Tuesday, September 21, 2010

Boyd and Interoil

Roddy Boyd, in his blog, The Financial Investigator, has a fascinating post on The Interoil Math. Interoil is an oil and gas producer that, Boyd says, "recently raised cash at exorbitant rates and appears to be internally valuing its assets way below what the market appears to think they are worth."

So, on such revelations, its stock price should be tanking, right?

Ummm ... no. The stock price rose sharply in the middle of the day Wednesday, September 15, and held level at close to $64 a share through Thursday and Friday, and resumed moving north on Monday.

"To be sure," Boyd continues, "the bull’s case is both elegant and obvious: If there is oil and natural gas is in Papua New Guinea, and in the volumes suggested on the company’s properties, shareholders are in for an instant windfall to the tune of several dozen points worth of price appreciation."

And if my car had a propeller, it would be The Spirit of St Louis.

Provable reserves as I noted last November are hard to come by.Separately: any company that found them in Papua New Guinea would still have to be willing and able to spend the money to exploit them. Yet Interoil is cash strapped -- sufficiently strapped to need to pay those card-card-like interest rates we mentioned above.
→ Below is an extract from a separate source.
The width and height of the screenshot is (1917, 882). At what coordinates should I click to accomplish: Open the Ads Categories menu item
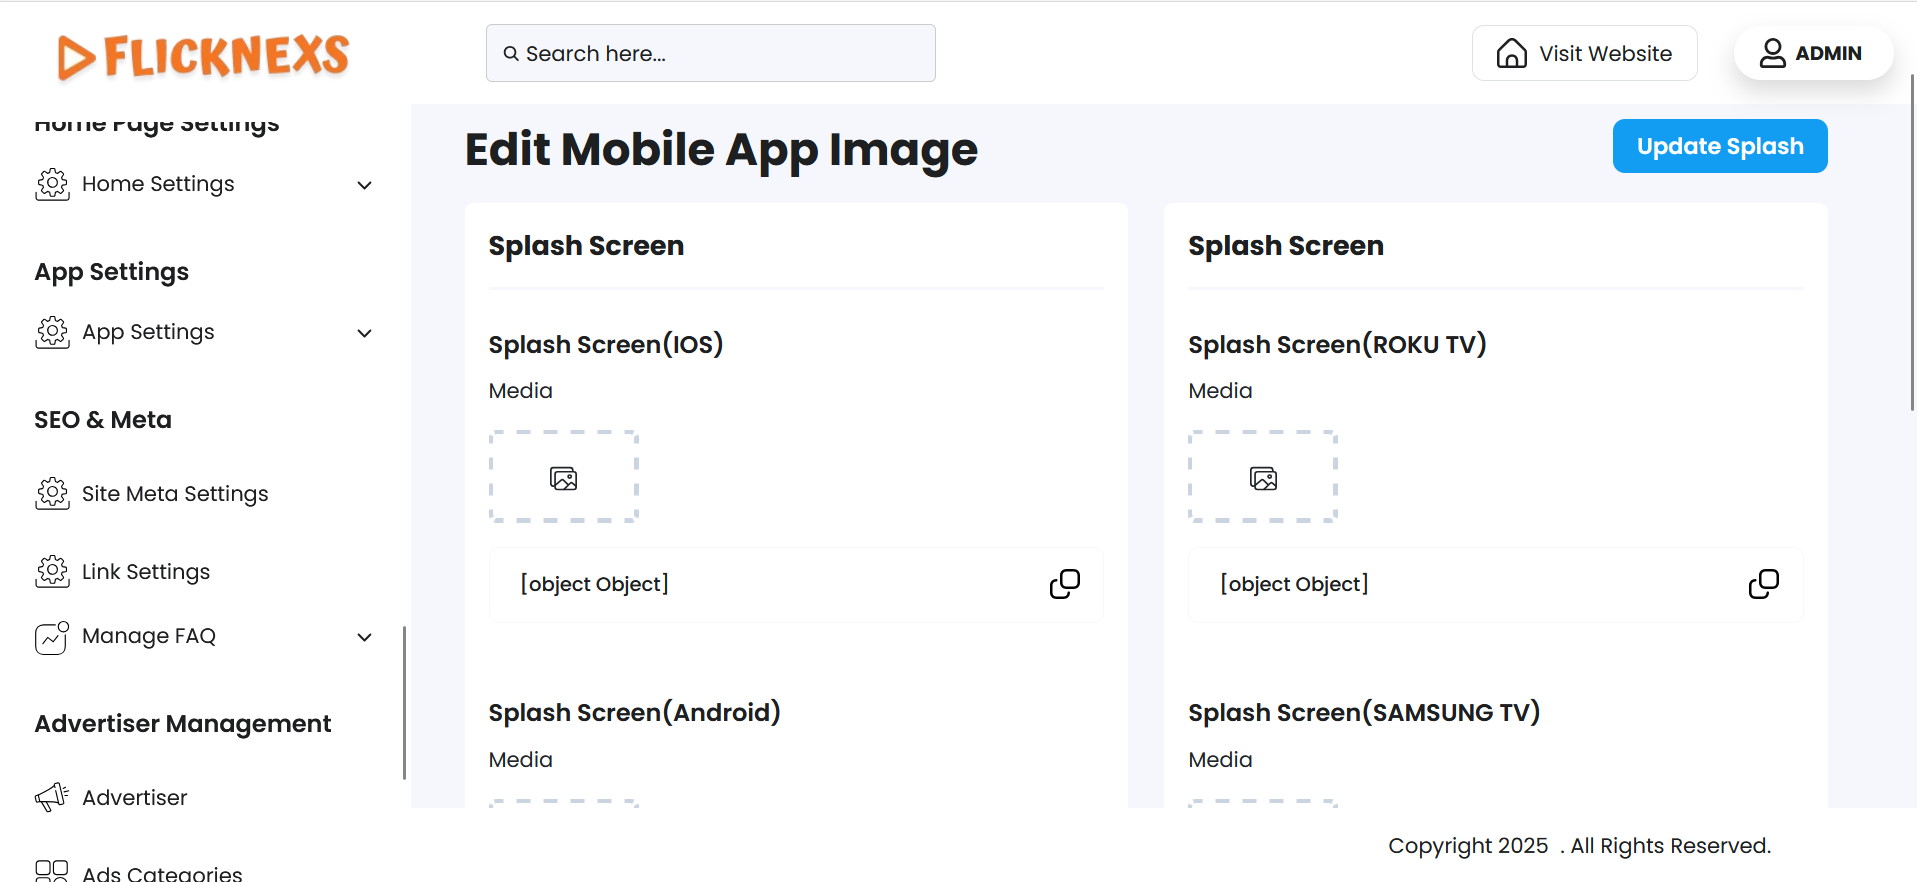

Interoil will naturally tempt short selling. Of course, if you do go down that road, you take enormous chances, even if your underlying case is strong. Such intriguing recent books as CONFIDENCE GAME, whatever else they do, make this clear. I don't recommend shorting -- indeed, I don't recommend anything at all. [Except this: for roughly 99% of investors who have an interest in the equity markets, the best course is a simple passively managed fund, tracking some broad-based index.] Still, Interoil is the sort of spectacle that makes one wish there was more shorting activity in the financial world than there is. The number of nest eggs that have to be sacrificed to prove the prophetic powers of P.T. Barnum is unnecessarily high.


Art said...

There are those people who believe in the science of geology and the practise of geotechnical engineering, and there are those who still believe life began on earth less than 20,000 years ago. By suggesting "if" gas and oil exist in Papua New Guinea Boyd seems clearly to be part of the latter group.

Christopher said...

And there are those people who recognize the practical limitations of the science of geology. Predicting earthquakes down to the day and the nearest city would be a great life-saving achievement. IF it could be done. There's that "if" again.